▶ Directions for this task: Scan the material for "Policy". Copy every line it appears in.
- Opening Delimiter -
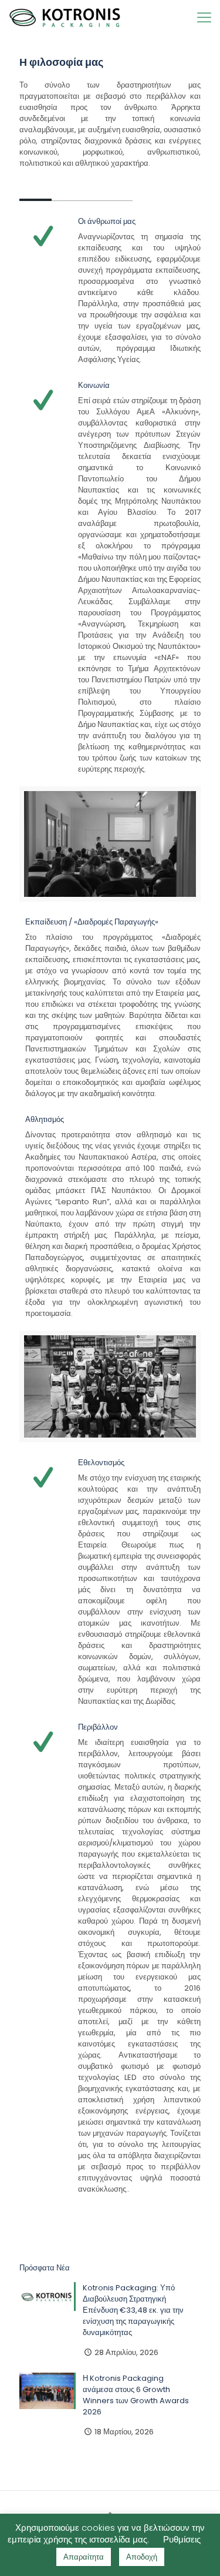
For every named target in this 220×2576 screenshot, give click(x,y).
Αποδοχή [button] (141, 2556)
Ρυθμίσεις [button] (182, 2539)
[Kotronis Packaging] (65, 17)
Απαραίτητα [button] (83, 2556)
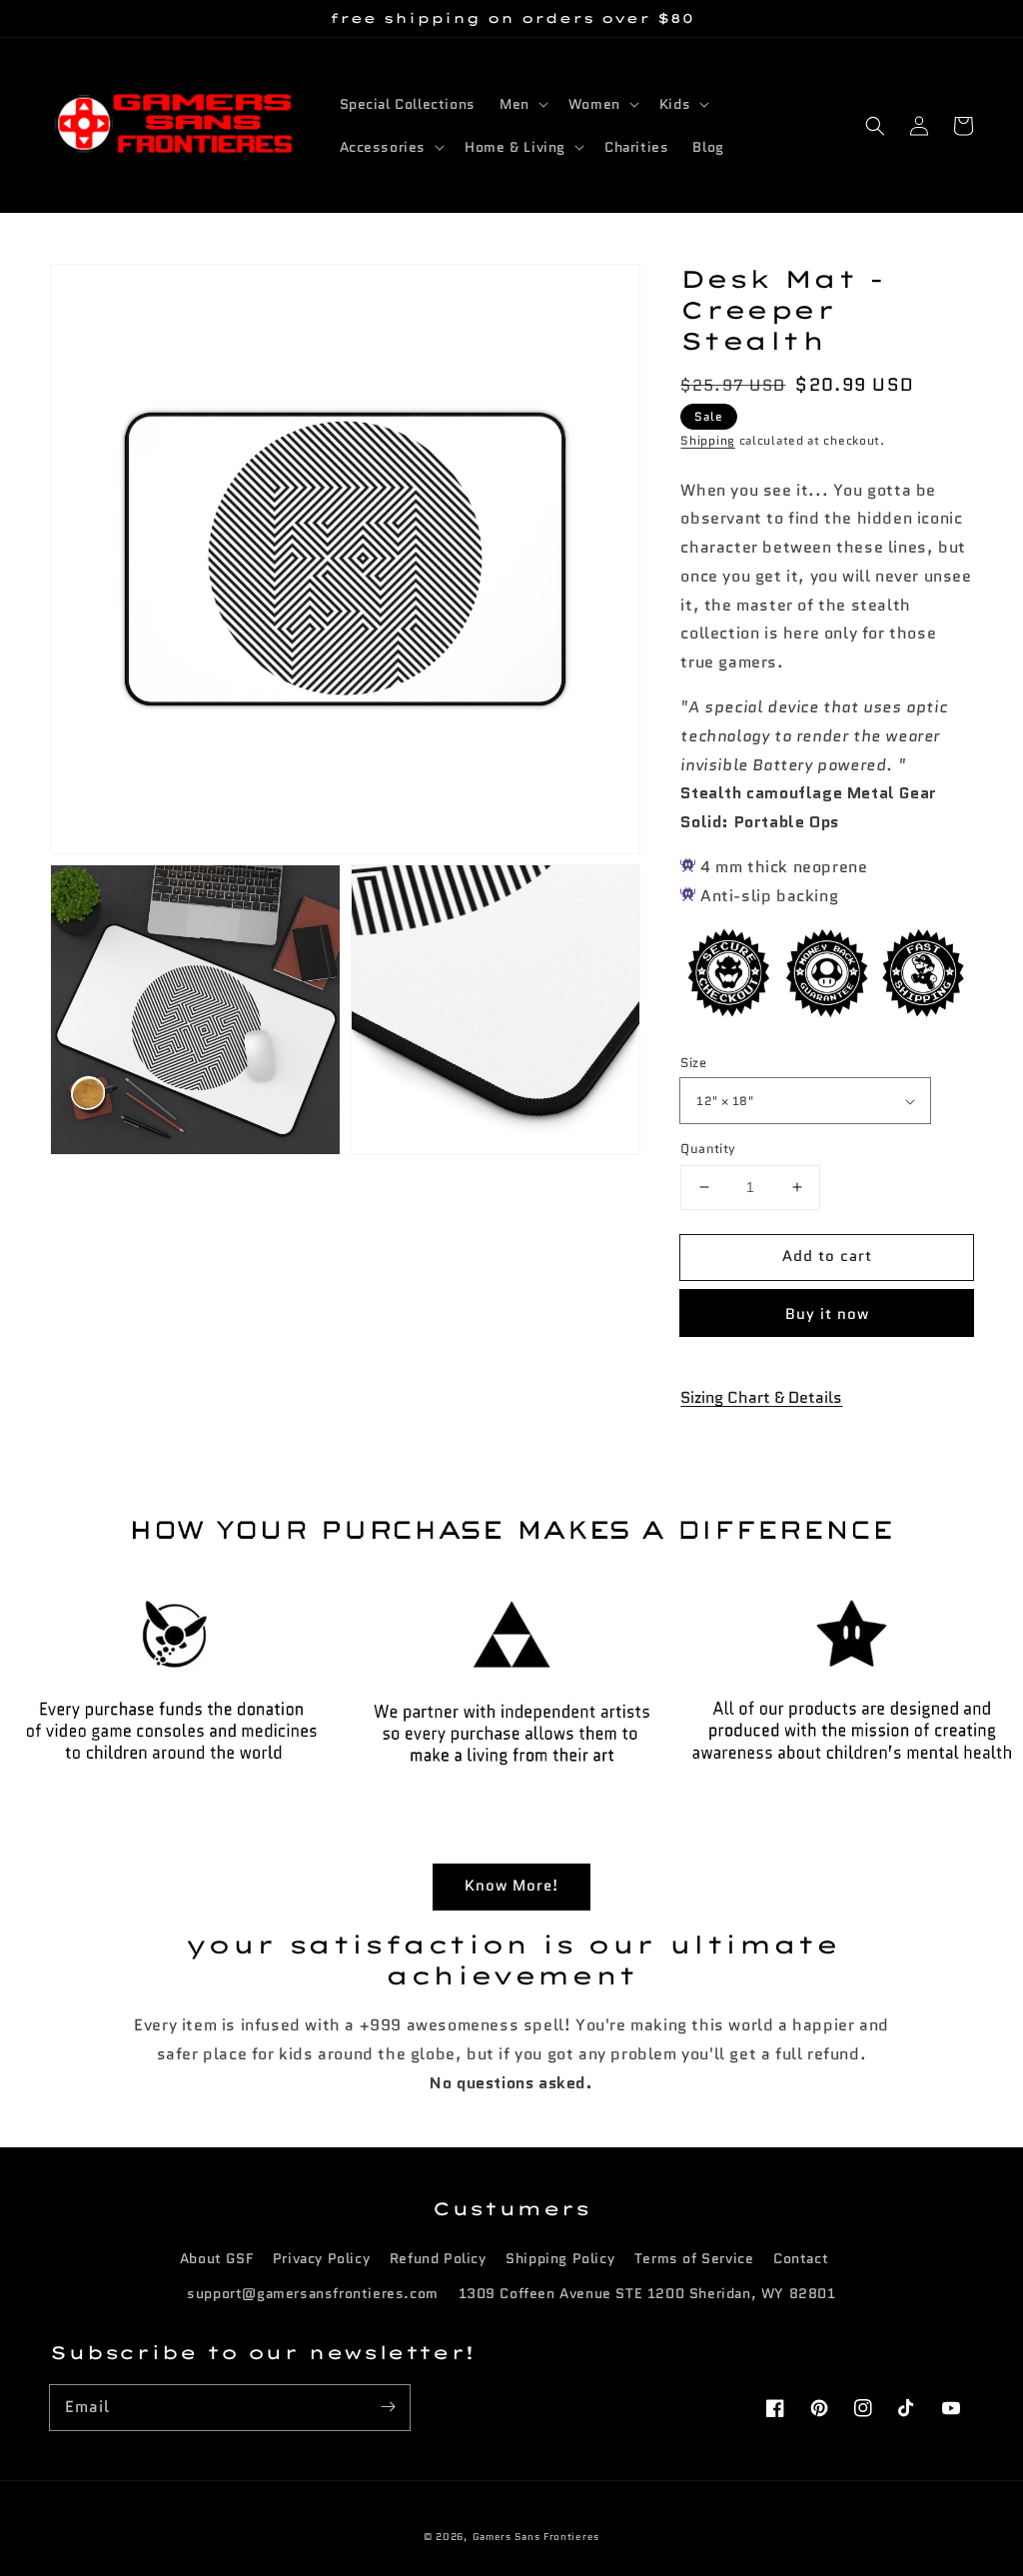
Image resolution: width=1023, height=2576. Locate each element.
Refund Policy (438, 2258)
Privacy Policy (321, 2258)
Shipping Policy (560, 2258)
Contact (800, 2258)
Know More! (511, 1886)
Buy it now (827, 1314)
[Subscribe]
- Closing Delimiter -
▶ The answer:
Refund Policy (438, 2258)
Privacy Policy (321, 2258)
Shipping Policy (560, 2258)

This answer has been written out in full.